Mit anderen Worten beschreibt der Narzissmus immer auch den Grad der Abhängigkeit von anderen Menschen, denen man gefallen möchte oder gefallen zu müssen glaubt. Je narzisstischer ein Mensch ist, desto mehr hat das Ego die Macht über seine Persönlichkeit übernommen. Dieser Mensch lässt sich weniger von dem leiten, was er fühlt und was er ist, als vielmehr von Äußerlichkeiten und dem Ziel, ein perfektes Image aufzubauen. Dadurch verliert er sich selbst aus dem Auge und lebt größtenteils das, was andere von ihm erwarten oder womit er Anerkennung bekommen kann, und nicht das, was er wirklich ist.
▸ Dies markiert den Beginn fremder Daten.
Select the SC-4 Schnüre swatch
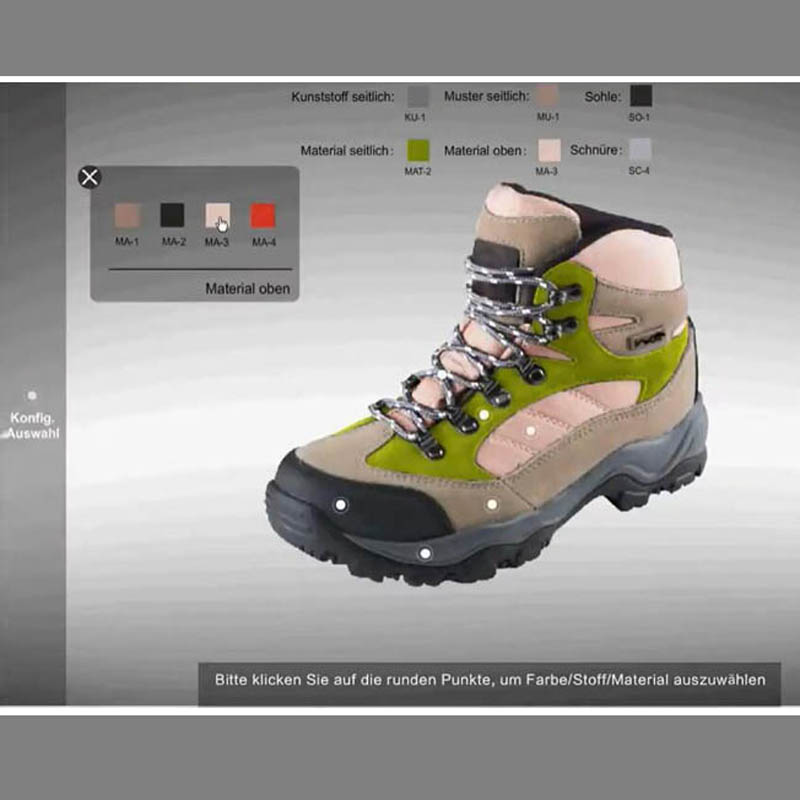The height and width of the screenshot is (800, 800). pyautogui.click(x=640, y=151)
Der Mensch beschäftigt sich vom ersten Tag seines Lebens an mit der Selbstwertregulierung. Er will, dass seine Mitmenschen ihm seinen Wert spiegeln, und ist insofern von anderen abhängig, weil er unbewusst nach deren Anerkennung sucht. Ohne die Akzeptanz aus dem sozialen Umfeld fällt es jedem Menschen schwer, sich richtig einzuschätzen, ein Gespür für den eigenen Wert zu bekommen und sich in seiner Haut wohlzufühlen. Daher verhält sich jeder narzisstisch – der eine mehr, der andere weniger.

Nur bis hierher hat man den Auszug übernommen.